=== Problem to solve ===
The lines to repeat are those below from the one containing "You are a GUI" down to the one containing "The height and", both included; reproduce them exactly and nothing else.

(Data provided Opens)

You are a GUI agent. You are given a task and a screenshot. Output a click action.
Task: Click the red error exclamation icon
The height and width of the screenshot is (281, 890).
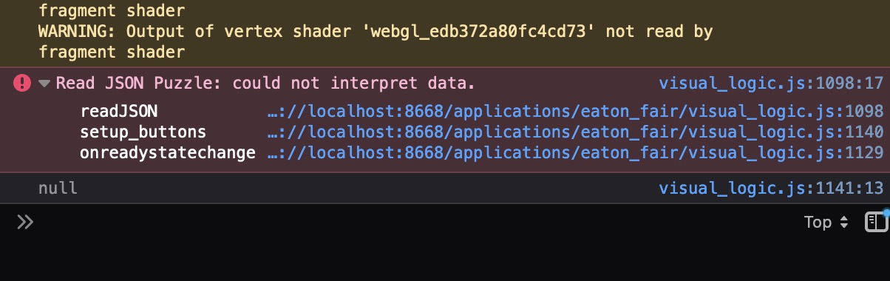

(Data provided Closes)
(Data provided Opens)

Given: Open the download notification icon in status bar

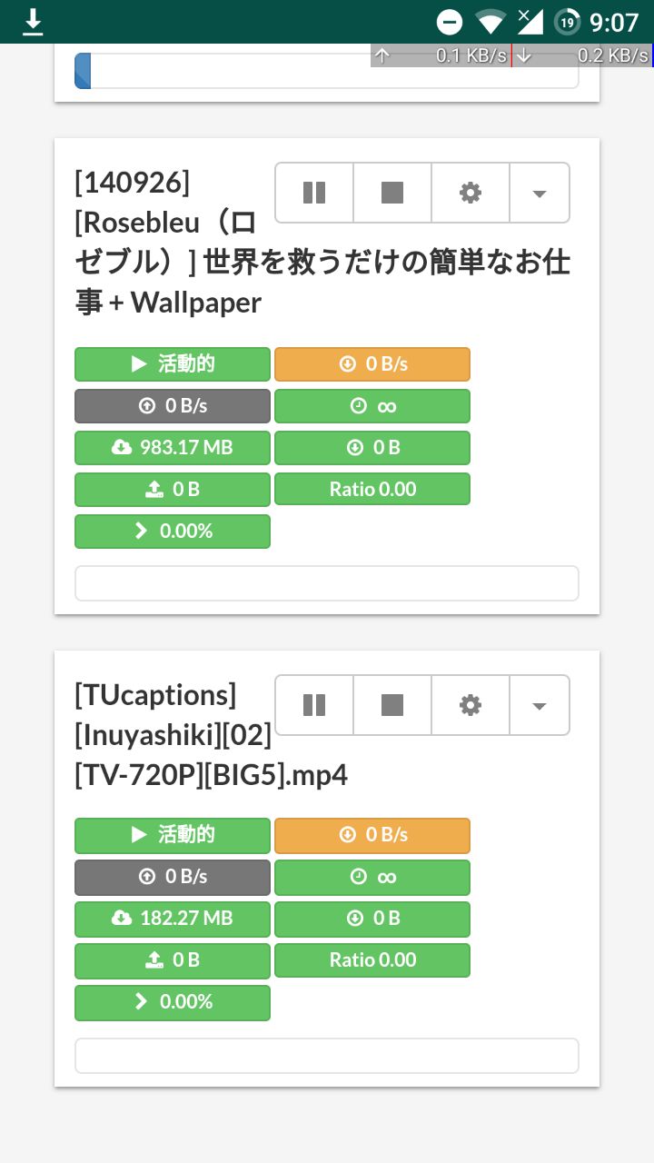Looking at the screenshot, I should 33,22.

(Data provided Closes)
(Data provided Opens)

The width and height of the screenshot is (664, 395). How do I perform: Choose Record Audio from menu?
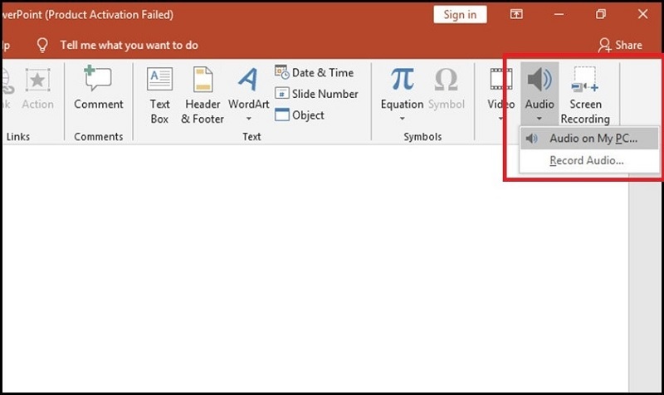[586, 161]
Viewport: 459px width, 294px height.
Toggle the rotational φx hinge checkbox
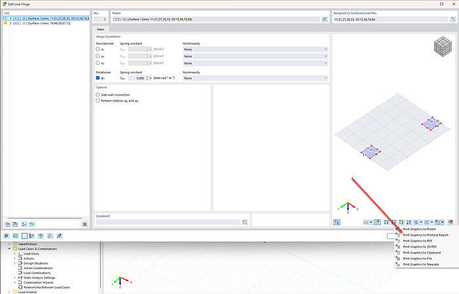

(Data provided Closes)

=== Your solution ===
You are a GUI agent. You are given a task and a screenshot. Output a click action.
Task: Click the red error exclamation icon
The height and width of the screenshot is (281, 890).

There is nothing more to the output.